2004.02.16
「Javaコードをオープンに」--E・レイモンド、サンに有言実行を求める
CNET Japan : 「Javaコードをオープンに」--E・レイモンド、サンに有言実行を求める
http://japan.cnet.com/news/ent/story/0,2000047623,20064324,00.htm

この記事の中で引かれているエリック・レイモンドの発言。

Sunは引き続きJavaコードを厳格にコントロールしていくと言い張っているが、それがオープンソースコミュニティでの同言語の普及を妨げ、この分野(そしておそらくは将来も)をPythonやPerlなどのスクリプト言語のライバルに譲り渡すことで、Sunの長期的な利害を損ねてきた

「PythonやPerlなどのスクリプト言語」という言い方は、初めて見た気がする。
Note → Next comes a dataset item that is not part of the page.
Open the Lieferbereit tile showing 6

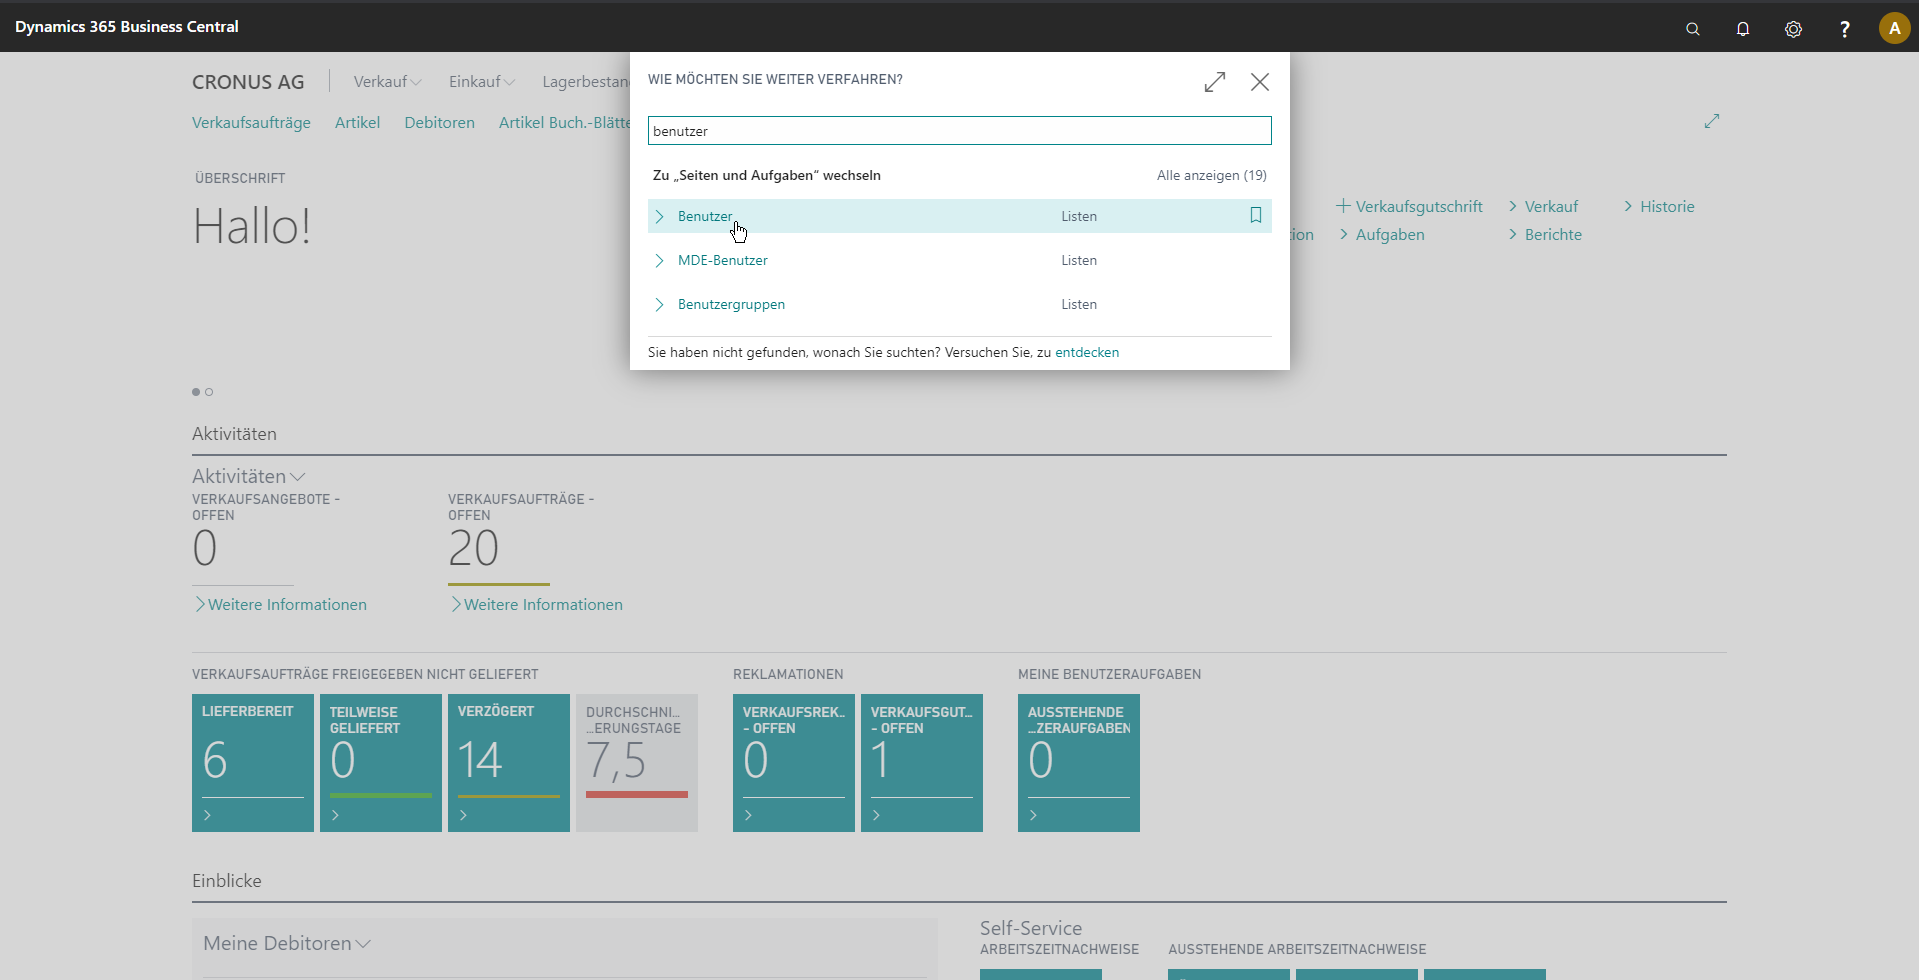(x=253, y=762)

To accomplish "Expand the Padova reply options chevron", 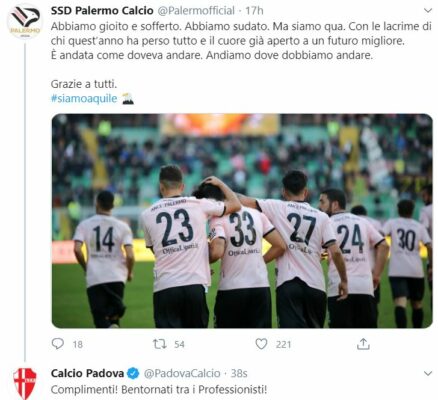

Pythonの普及がまだいまひとつの日本では、このフレーズはちょっと驚くべきものだろう。

これに対しCurrent AnalysisのShawn Willetという人は、<Javaは核心の部分ではお金を支払って手にするものだ>とした上で、次のように語る。
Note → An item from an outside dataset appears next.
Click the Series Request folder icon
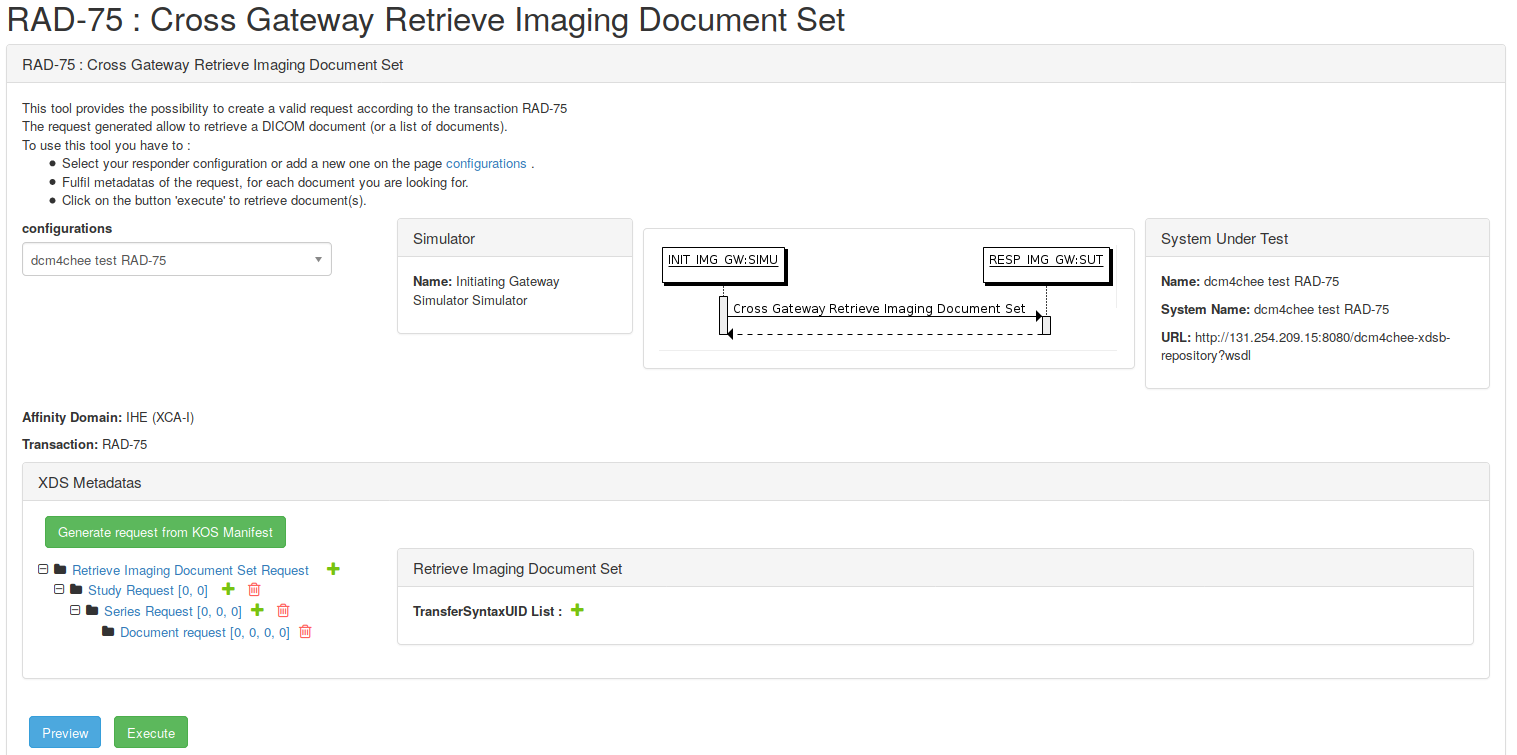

PythonがJavaを乗っ取るとは思えない。やはり覚えておくべきなのはJava言語のほうだ。Javaには訓練を受けるためのインフラがある。やがて悪くない報酬の仕事が得られると知っているから、皆Javaを覚えている

なぜJavaを覚えるべきかという理由が、「訓練を受けるためのインフラがある」「悪くない報酬の仕事が得られる」というのは、現実認識としては正しいかもしれないが、なんとも消極的だという気がする。

アイルランドのPropylon社CTO、ショーン・マグラス(彼も「Visionary」の1人だ)はかつて、Jython(JavaによるPythonインタプリタ実装)を評して次のように語った。

Jython, lest you do not know of it, is the most compelling weapon the Java platform has for its survival into the 21st century:-)
jython.orgのトップページに引用されている)

Jythonが「Javaが21世紀に生き残るための武器」だとは、JythonやPythonをあまり知らない人には、不思議な発言に思えるだろう。ショーン・マグラスはそこを見越して、最後にスマイルマークを置いているはずだ。

Pythonなど眼中にないという人は、レイモンドやショーン・マグラスのような「Visionary」がPythonを重視しているということを、心に留めておいてほしい。

Pythonだけでなく、Perl、PHP、Rubyなどのスクリプト言語総体が「Lightweight Languages(軽量言語)」としてあらためて注目され、勢いを増している。普及度は申し分ないがオープンソースではないJavaが、このままでは廃れていくという可能性は、決してありえないことではないと思う。

2004年の現在では、「PythonがJavaを乗っ取るとは思えない」という認識がまだ普通かもしれない。しかしおそらく今後2~3年で、そうも言っていられなくなると予想しておこう。